Near real-time imaging of molasses injections using time-lapse electrical geophysics at the Brandywine DRMO, Brandywine, Maryland

R.J. Versteeg (roelof.versteeg@inl.gov)
Sky Research, Hanover, NH, USA

T. Johnson (tim.johnson.geo@gmail.com)
PNNL, Richland, WA, USA

B. Major (william.major@navy.mil)
NFESC, Port Hueneme, CA, USA

F.D. Day-Lewis (daylewis@usgs.gov)
BGAS-WRD, USGS, Storrs, CT, USA

J.W. Lane, Jr. (jwlane@usgs.gov)
BGAS-WRD, USGS, Storrs, CT, USA

Abstract

Enhanced bioremediation, which involves introduction of amendments to promote biodegradation, increasingly is used to accelerate cleanup of recalcitrant compounds and has been identified as the preferred remedial treatment at many contaminated sites. Although blind introduction of amendments can lead to sub-optimal or ineffective remediation, the distribution of amendment throughout the treatment zone is difficult to measure using conventional sampling. Because amendments and their degradation products commonly have electrical properties that differ from those of ambient soil, time-lapse electrical geophysical monitoring has the potential to verify amendment emplacement and distribution. In order for geophysical monitoring to be useful, however, results of the injection ideally should be accessible in near real time.
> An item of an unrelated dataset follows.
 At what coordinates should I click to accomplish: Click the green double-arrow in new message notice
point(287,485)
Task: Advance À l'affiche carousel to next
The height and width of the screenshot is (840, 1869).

In August 2010, we demonstrated the feasibility of near real-time, autonomous electrical geophysical monitoring of amendment injections at the former Defense Reutilization and Marketing Office (DRMO) in Brandywine, Maryland. Two injections of about 1000 gallons each of molasses, a widely used amendment for enhanced bioremediation, were monitored using measurements taken with borehole and surface electrodes. During the injections, multi-channel resistance data were recorded; data were transmitted to a server and processed using a parallel resistivity inversion code; and results in the form of time-lapse imagery subsequently were posted to a website. This process occurred automatically without human intervention. The resulting time-lapse imagery clearly showed the evolution of the molasses plume. The delay between measurements and online delivery of images was between 45 and 60 minutes, thus providing actionable information that could support decisions about field procedures and a check on whether amendment reached target zones. This experiment demonstrates the feasibility of using electrical imaging as a monitoring tool both during amendment emplacement and post-injection to track amendment distribution, geochemical breakdown, and other remedial effects.


Final copy as submitted to the American Geophysical Union for publication as: Versteeg, R., Johnson, T., Major, B., Day-Lewis, F.D., and Lane, J.L., Jr., 2010, Near real-time imaging of molasses injections using time-lapse electrical geophysics at the Brandywine DRMO, Brandywine, Maryland [abs.], in 2010 Fall Meeting, San Francisco, California, 13-17 December 2010, proceedings: American Geophysical Union, Washington, D.C., abstract H13G-02.